* Work item *
Nothing but the lines from the one containing "Task: Click the scroll-to-top arrow button" to the end of the records that follow should be transcribed, each exactly, with the pictures left out.

[Collected data]

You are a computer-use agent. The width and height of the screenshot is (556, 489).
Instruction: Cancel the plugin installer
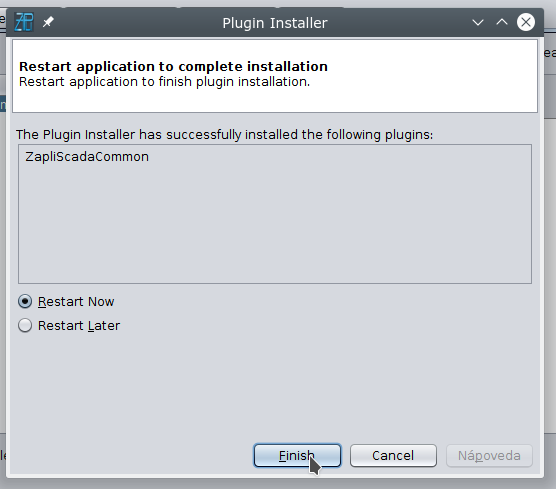click(x=393, y=455)
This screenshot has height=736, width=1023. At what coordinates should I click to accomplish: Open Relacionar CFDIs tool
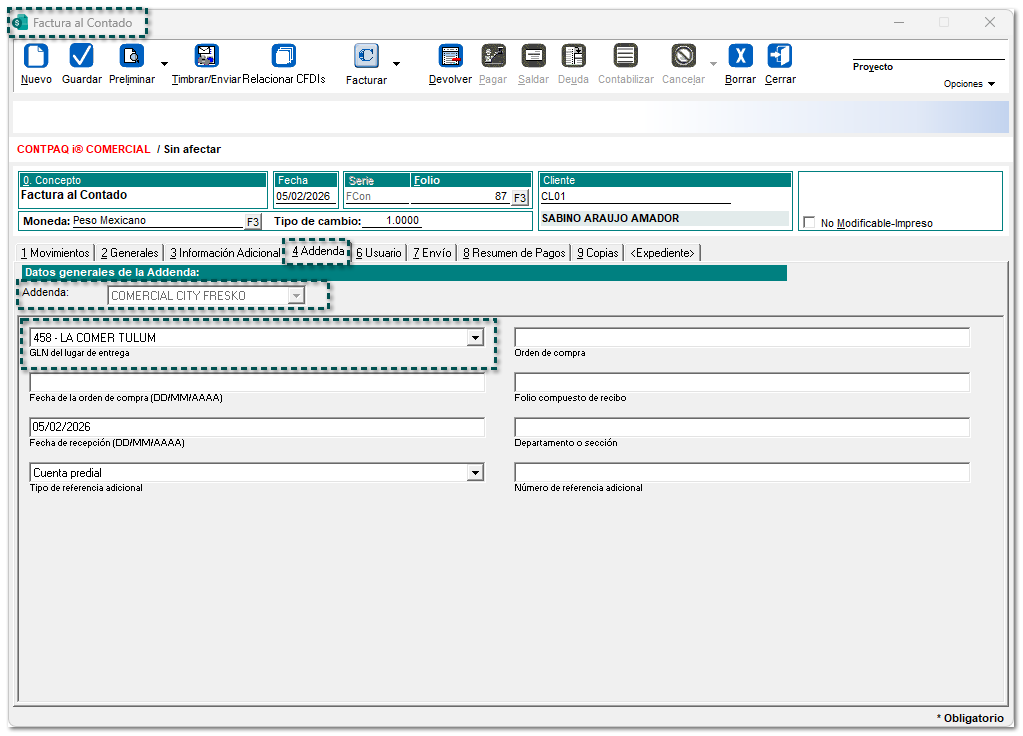(x=284, y=56)
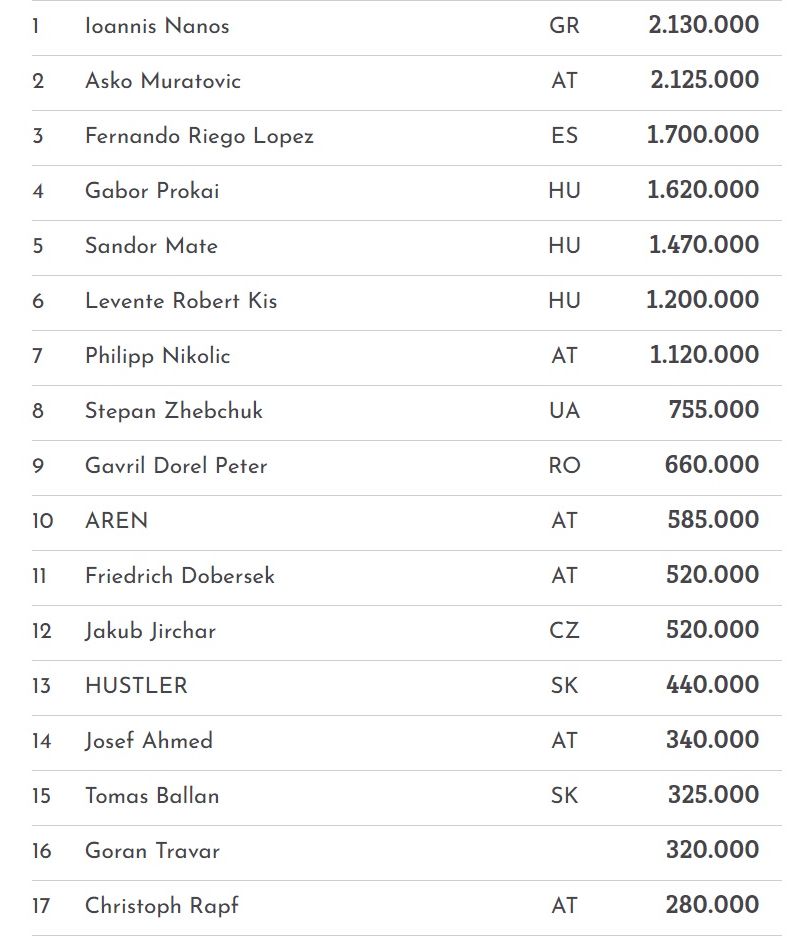Click Levente Robert Kis name
Image resolution: width=808 pixels, height=945 pixels.
[181, 301]
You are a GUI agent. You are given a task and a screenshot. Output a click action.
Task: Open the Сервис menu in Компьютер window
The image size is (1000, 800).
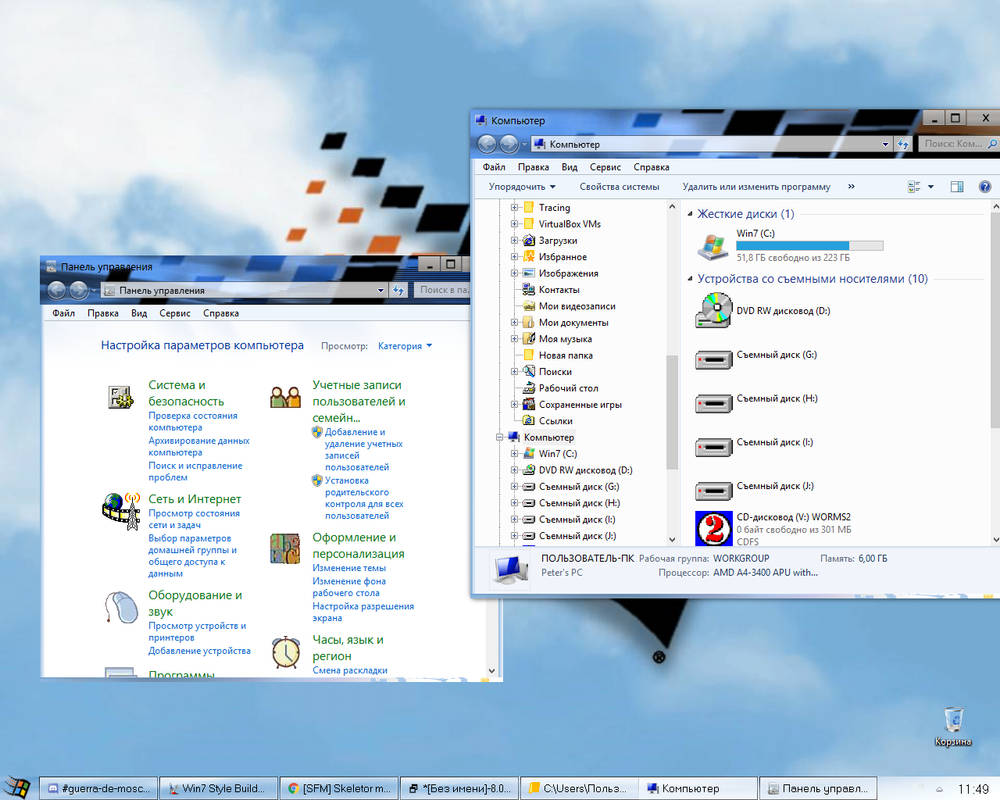[x=605, y=167]
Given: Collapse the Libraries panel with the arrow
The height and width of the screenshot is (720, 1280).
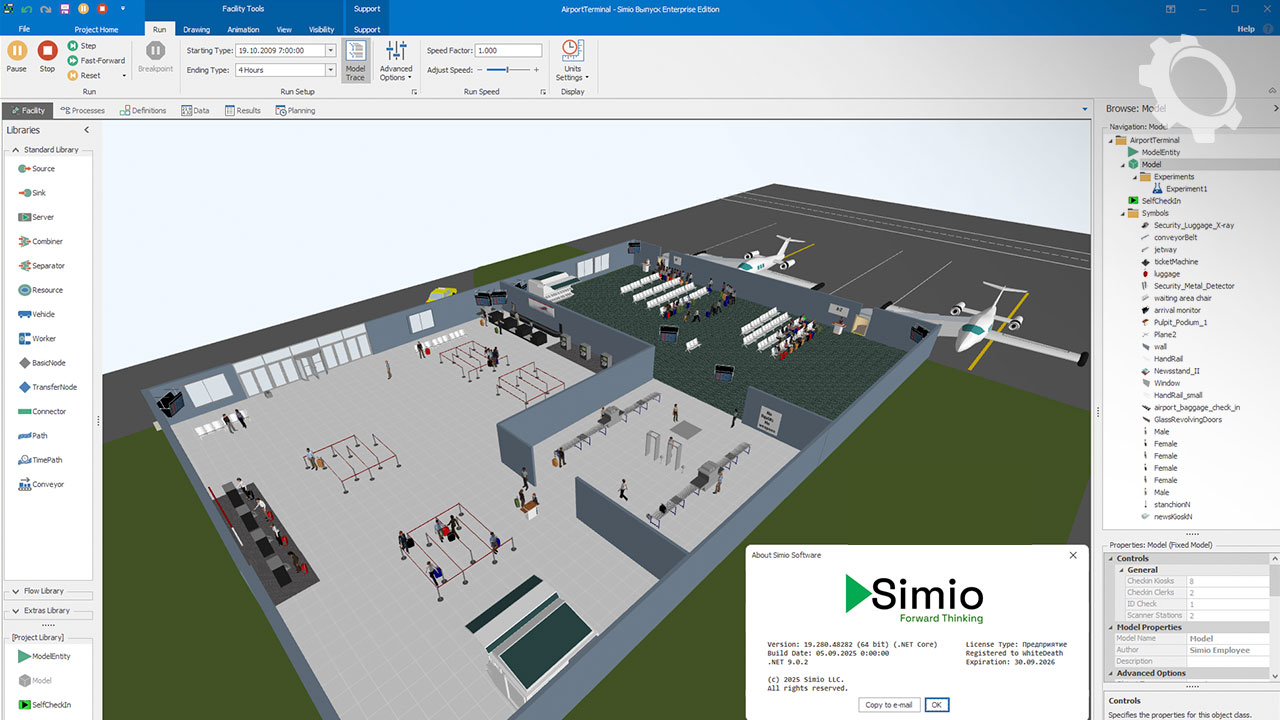Looking at the screenshot, I should [86, 130].
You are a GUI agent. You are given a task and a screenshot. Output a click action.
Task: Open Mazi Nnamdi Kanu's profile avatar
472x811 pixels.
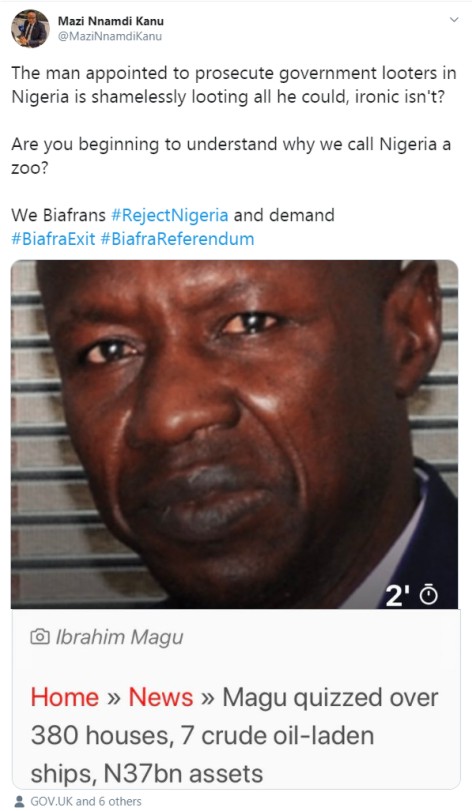pos(30,28)
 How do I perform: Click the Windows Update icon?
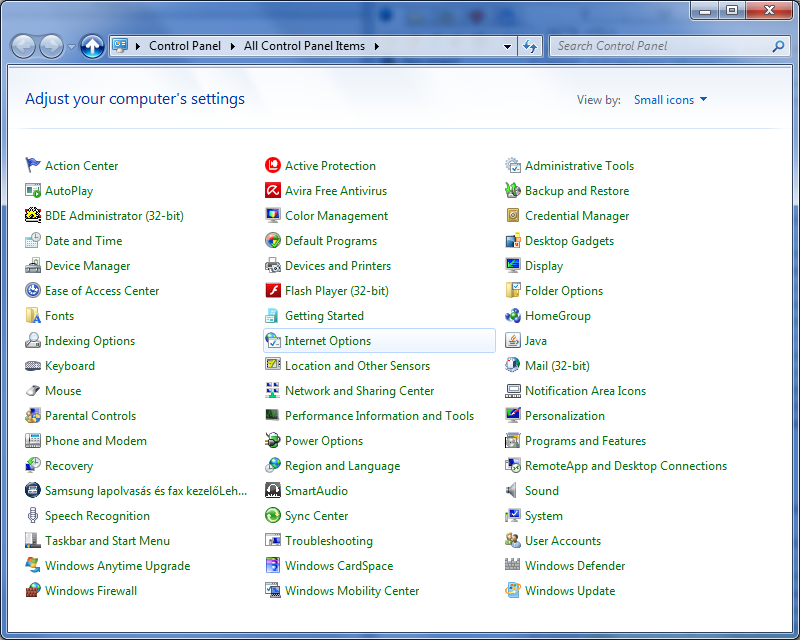(513, 591)
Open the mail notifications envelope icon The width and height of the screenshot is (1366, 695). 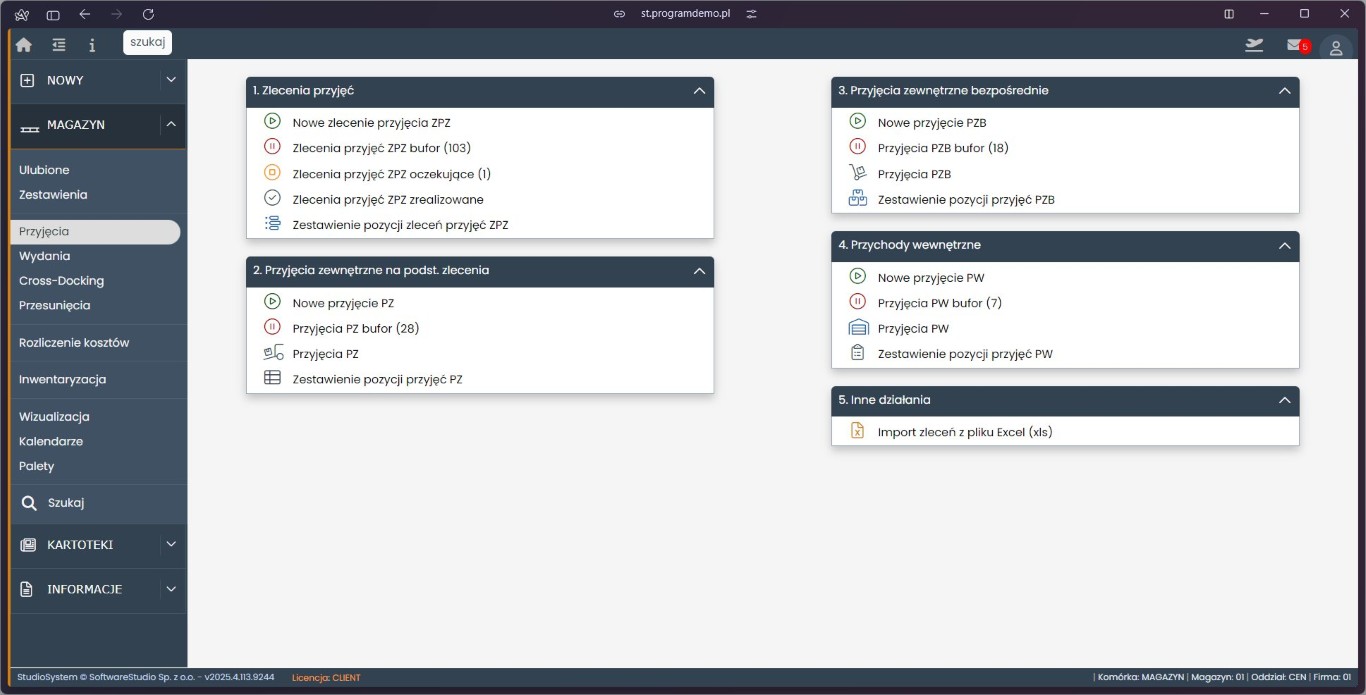1295,45
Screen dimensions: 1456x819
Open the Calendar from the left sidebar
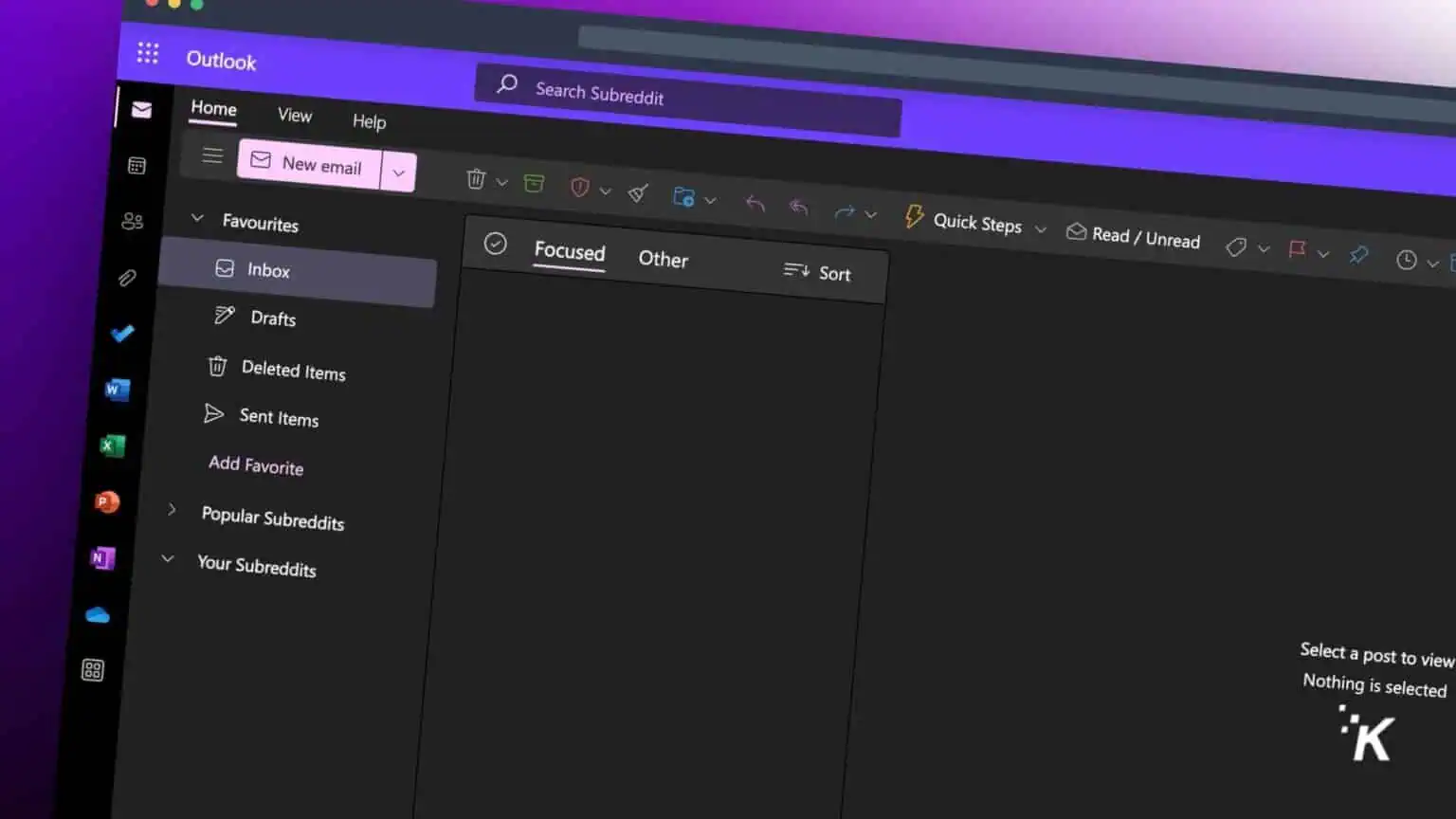(136, 165)
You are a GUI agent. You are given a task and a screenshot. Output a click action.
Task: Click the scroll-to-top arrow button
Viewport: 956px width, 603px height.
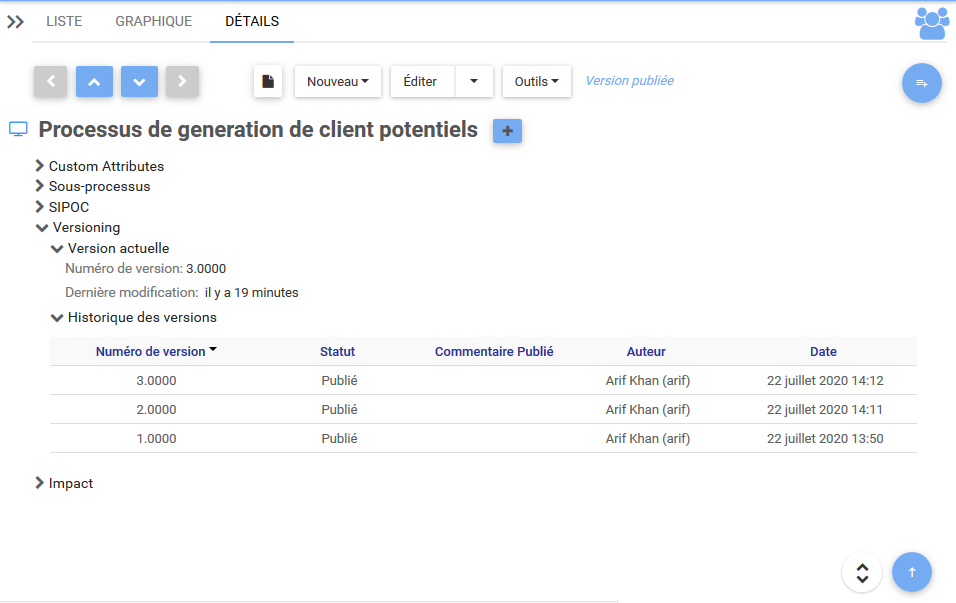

* Problem solution *
Task: Click the scroll-to-top arrow button
Viewport: 956px width, 603px height.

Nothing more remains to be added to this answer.